> RECORDS TO USE
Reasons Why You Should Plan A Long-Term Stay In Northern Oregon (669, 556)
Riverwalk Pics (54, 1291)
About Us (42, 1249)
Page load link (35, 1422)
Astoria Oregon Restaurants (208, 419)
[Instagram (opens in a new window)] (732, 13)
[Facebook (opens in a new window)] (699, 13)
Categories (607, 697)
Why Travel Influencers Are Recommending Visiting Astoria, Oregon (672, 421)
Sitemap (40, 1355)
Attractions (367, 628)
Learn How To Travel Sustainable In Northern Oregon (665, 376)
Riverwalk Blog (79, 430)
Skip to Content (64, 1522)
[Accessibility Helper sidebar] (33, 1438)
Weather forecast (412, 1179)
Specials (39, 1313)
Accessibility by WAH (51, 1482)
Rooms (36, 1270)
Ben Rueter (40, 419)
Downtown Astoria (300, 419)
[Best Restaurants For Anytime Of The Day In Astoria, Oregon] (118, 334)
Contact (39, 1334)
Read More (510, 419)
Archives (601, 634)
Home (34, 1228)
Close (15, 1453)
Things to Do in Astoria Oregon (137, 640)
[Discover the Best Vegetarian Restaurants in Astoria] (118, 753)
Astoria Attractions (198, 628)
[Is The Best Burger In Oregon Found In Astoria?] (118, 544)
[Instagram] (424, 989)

> TASK OBJECTIVE
Would you write out all of the data exactly as given?

> OUTPUT OF THE TASK
Reasons Why You Should Plan A Long-Term Stay In Northern Oregon (669, 556)
Riverwalk Pics (54, 1291)
About Us (42, 1249)
Page load link (35, 1422)
Astoria Oregon Restaurants (208, 419)
[Instagram (opens in a new window)] (732, 13)
[Facebook (opens in a new window)] (699, 13)
Categories (607, 697)
Why Travel Influencers Are Recommending Visiting Astoria, Oregon (672, 421)
Sitemap (40, 1355)
Attractions (367, 628)
Learn How To Travel Sustainable In Northern Oregon (665, 376)
Riverwalk Blog (79, 430)
Skip to Content (64, 1522)
[Accessibility Helper sidebar] (33, 1438)
Weather forecast (412, 1179)
Specials (39, 1313)
Accessibility by WAH (51, 1482)
Rooms (36, 1270)
Ben Rueter (40, 419)
Downtown Astoria (300, 419)
[Best Restaurants For Anytime Of The Day In Astoria, Oregon] (118, 334)
Contact (39, 1334)
Read More (510, 419)
Archives (601, 634)
Home (34, 1228)
Close (15, 1453)
Things to Do in Astoria Oregon (137, 640)
[Discover the Best Vegetarian Restaurants in Astoria] (118, 753)
Astoria Attractions (198, 628)
[Is The Best Burger In Oregon Found In Astoria?] (118, 544)
[Instagram] (424, 989)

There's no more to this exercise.